ECONOMIA CALO IN PROVINCIA DI SALERNO


Salerno, rapporto economia provinciale secondo trimestre 2012

La Camera di Commercio di Salerno

economia con segno negativo in provincia di Salerno relativamente al secondo semestre del 2012 seppur con un lieve miglioramento rispetto al trimestre precedente: è quanto emerge dai dati congiunturali forniti dal Centro studi Unioncamere ed elaborati dalla Camera di Commercio di Salerno, nell’ambito delle attività dell’Osservatorio economico provinciale.

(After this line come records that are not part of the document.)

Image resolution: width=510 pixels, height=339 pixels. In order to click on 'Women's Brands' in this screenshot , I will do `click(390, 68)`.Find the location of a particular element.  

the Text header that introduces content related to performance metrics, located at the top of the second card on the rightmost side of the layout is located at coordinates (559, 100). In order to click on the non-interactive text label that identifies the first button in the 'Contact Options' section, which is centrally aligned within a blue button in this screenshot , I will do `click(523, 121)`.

MANIFATTURIERO, FATTURATO E ORDINATIVI – Nel periodo aprile – giugno 2012 la produzione dell’industria manifatturiera in provincia di Salerno ha fatto registrare una variazione tendenziale del -6,5%, dato negativo ma con un miglioramento dello 0,9% rispetto al precedente trimestre, quando si era registrato il -7,4%. Il dato della produzione manifatturiera, evidenzia la Camera di Commercio, si allinea con la media nazionale e si stacca dal -9,5% che riguarda Sud e isole nel complesso. Il fatturato e gli ordinativi fanno registrare rispettivamente un -6,7% e un -8,2%, dati negativi ma migliori rispetto al precedente trimestre, con gli indicatori di fatturato ed ordinativi che si attestavano rispettivamente al -7,1% e al -9,6%.

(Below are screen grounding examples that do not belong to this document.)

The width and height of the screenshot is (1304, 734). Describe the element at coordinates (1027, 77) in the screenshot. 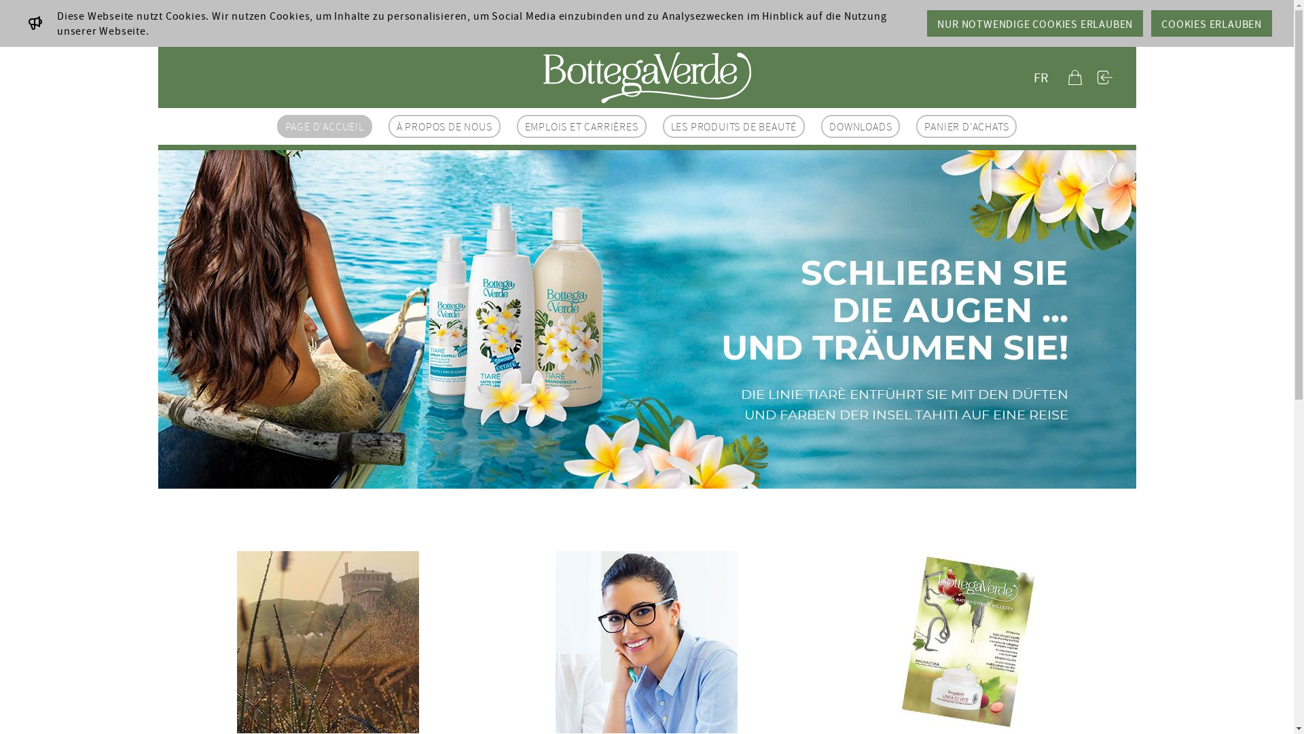

I see `'FR'` at that location.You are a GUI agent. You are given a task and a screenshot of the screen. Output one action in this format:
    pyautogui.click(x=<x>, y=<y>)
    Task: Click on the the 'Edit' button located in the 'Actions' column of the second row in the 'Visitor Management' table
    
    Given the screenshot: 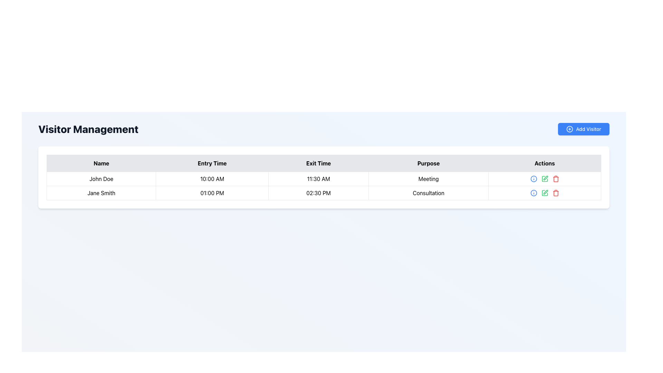 What is the action you would take?
    pyautogui.click(x=544, y=193)
    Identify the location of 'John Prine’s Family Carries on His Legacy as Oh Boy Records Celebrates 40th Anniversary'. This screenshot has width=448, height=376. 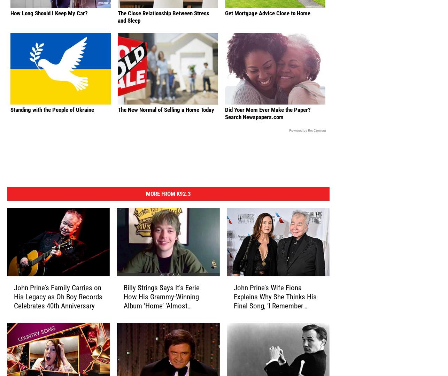
(58, 308).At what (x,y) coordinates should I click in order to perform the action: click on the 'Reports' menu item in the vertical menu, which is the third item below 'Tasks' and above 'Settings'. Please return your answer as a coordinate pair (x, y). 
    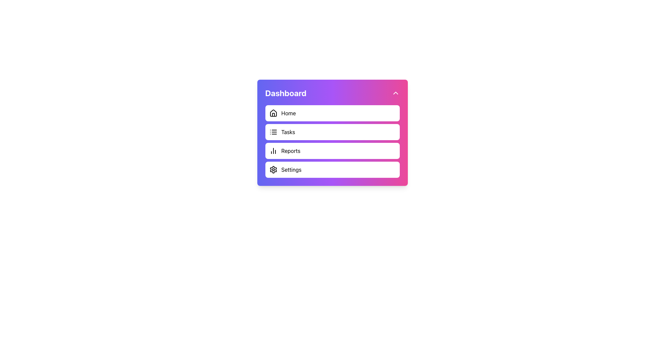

ESPORTAZIONI – Aumentano invece le esportazioni: dal -1,3% del precedente trimestre si passa al +3,5%, un dato interessante e che fa ben sperare per il futuro, rende noto l’ente camerale, a maggior ragione se confrontato con quello medio nazionale, che si attesta a +0,5% e con quello relativo a Sud e isole (+0,1%).COMMERCIO – Per quanto riguarda il volume di vendite commerciali il dato del secondo trimestre del 2012 è pari a -8,2%, un miglioramento rispetto al -9% del periodo gennaio – marzo 2012. Artefici di questa lieve “ripresa” sono le imprese del commercio al dettaglio sia del settore alimentare che non. Le prime registrano una variazione del -6,9% (ferme a -8,7% nel I trimestre), mentre i commercianti al dettaglio di prodotti non alimentari passano dal -10% al -8,9%.

GDO E SERVIZI – In controtendenza, rispetto alla media nazionale (-0,9%), ma anche rispetto allo stesso dato provinciale riferito allo scorso trimestre (+1%), sono gli operatori della grande distribuzione che fanno segnare un -6,2%, disattendendo così le aspettative formulate dagli operatori nel precedente trimestre. Continua a peggiorare il volume di affari delle imprese dei servizi che registrano una variazione tendenziale pari al -9,4%. Il settore costruzioni, con un -12%, conferma sostanzialmente il dato negativo del precedente periodo (-12,5%).